La ressource en eau est de plus en plus critique. Après un été de sècheresse qualifié d’historique, il semblerait que cet hiver soit également le plus sec constaté depuis 1959. Alors, comment l’agriculture va-t-elle pouvoir se prémunir et faire face à des restrictions d’eau qui vont s’avérer plus drastiques que l’été dernier ?
L’hiver et la période de recharge ne sont pas encore terminés et parfois il peut y avoir un printemps très pluvieux et un été qui ne soit pas celui dont tout le monde parle, du moins je l’espère ! Dans tous les cas, oui, on se dirige vers de nouvelles restrictions d’eau avec des schémas beaucoup plus contraignants que ceux que l’on a déjà connus ! Il faut s’organiser pour y faire face en réfléchissant à des stratégies auxquelles on n’a pas pensé.

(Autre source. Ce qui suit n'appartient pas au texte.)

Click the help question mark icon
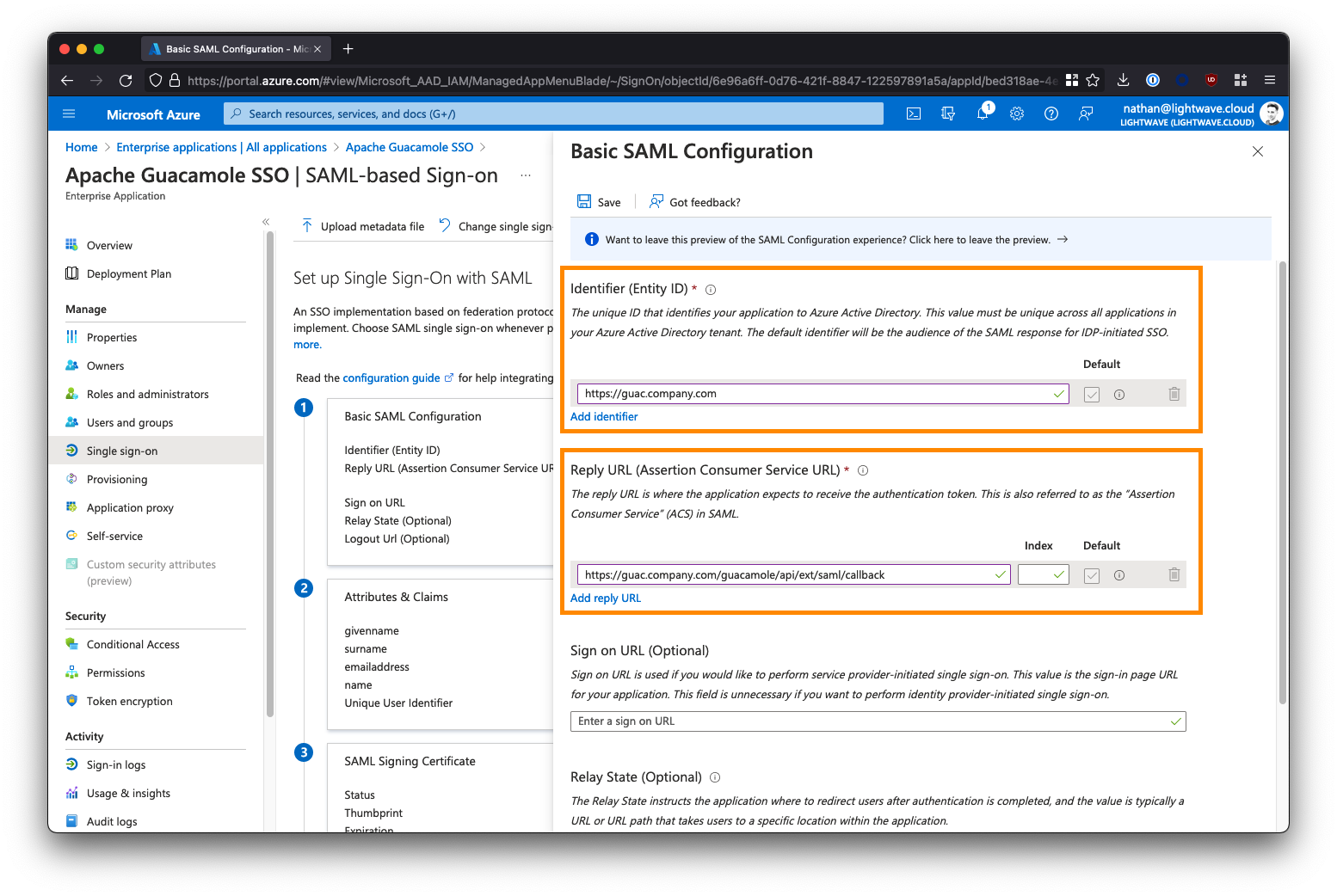The image size is (1337, 896). click(x=1051, y=114)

Nous sommes très en ligne sur les questions d’économies d’eau, mais aussi de récupérations de capacités. Je pense notamment au Tarn et Garonne où l’on dispose par exemple de plusieurs millions de m3 qui sont finalement mobilisables, ne serait-ce que par le désenvasement et aussi l’interconnexion des lacs. Ce sont des pistes à envisager avant de pouvoir penser à créer de nouvelles réserves, qui demeurent des nécessités, même si on ne peut plus envisager des réalisations de capacités monstrueuses comme par le passé, mais plutôt de dimensions et tailles acceptables !
À ce titre, l’État, au travers de la préfecture, comme celle des P.-O., ne semble pas être opposé à la réalisation de retenues collinaires ou de bassines, encore faut-il, comme l’a rappelé le représentant du préfet lors de la session plénière de la Chambre, qu’il y ait dépôts de dossiers et identifications de porteurs sérieux. La Région ou le Conseil départemental pourraient-ils être dans la locomotive ?
Je crois plus à un échelon local comme le Département qui doit cautionner un schéma sur les retenues collinaires, ou du moins, en tous les cas, ne doit pas rester complètement à côté du sujet, loin s’en faut ! Il a un rôle important à jouer, tout comme cela peut être aussi bien le cas pour la Chambre d’agriculture sur ces questions de l’eau. Nous faisons partie de ceux qui sont convaincus que l’agriculture a nécessairement besoin d’eau, surtout sur des territoires comme les vôtres, et les financements qui vont avec pour pouvoir réaliser l’investissement. Mais je crois que cela ne s’arrête pas là, et il faut aussi ne pas avoir peur de s’interroger finalement sur la nécessité d’engager des transitions par rapport au modèle agricole.